Cette enfant, Perrine Brunet, fille de Jacques Brunet et de Jeanne Bouvier, sa femme, naquit le 6 novembre 1654 au petit village de la Bigottière, et fut baptisée, le même jour, dans l'église paroissiale de Notre-Dame de La Chapelle-au-Riboul. Nul ne prêta attention à la venue de cette petite fille dont les parents, modestes cultivateurs, ne jouissaient d'aucune notoriété. Laborieux, fidèles à l'observance. des pratiques religieuses, ils vivaient des fruits de leur petit domaine, et ils auraient certainement traité de visionnaire quiconque leur aurait annoncé que l'un des trois enfants qui réjouissaient leur foyer illustrerait sa famille, et vaudrait à leur nom la reconnaissance et même la vénération des siècles à venir.

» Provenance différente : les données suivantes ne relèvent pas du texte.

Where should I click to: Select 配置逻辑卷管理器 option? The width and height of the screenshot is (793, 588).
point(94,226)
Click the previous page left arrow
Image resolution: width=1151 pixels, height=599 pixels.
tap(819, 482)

Les notices très courtes et peu précises qui parlent de la jeune Perrine Brunet, nous apprennent qu'elle se fit remarquer par un sérieux et une piété qui ne sont pas habituels au premier âge. Trois mots résument la période initiale de cette vie qui devait être si laborieuse et si féconde : travailler, lire, prier.

Emerveillés de la précocité de son bon sens, les habitants de La Chapelle-au-Riboul aimaient à envoyer près d'elle leurs enfants. Mais ceux-ci, tapageurs et bruyants par na

ture, ne trouvaient qu'une mince récréation à se mêler à ses prières ou à écouter ses instructions; elle-même, vite fatiguée de leur inattention et de leurs espiègleries, se retirait dans la solitude où son attrait l'attirait, pour lire et méditer.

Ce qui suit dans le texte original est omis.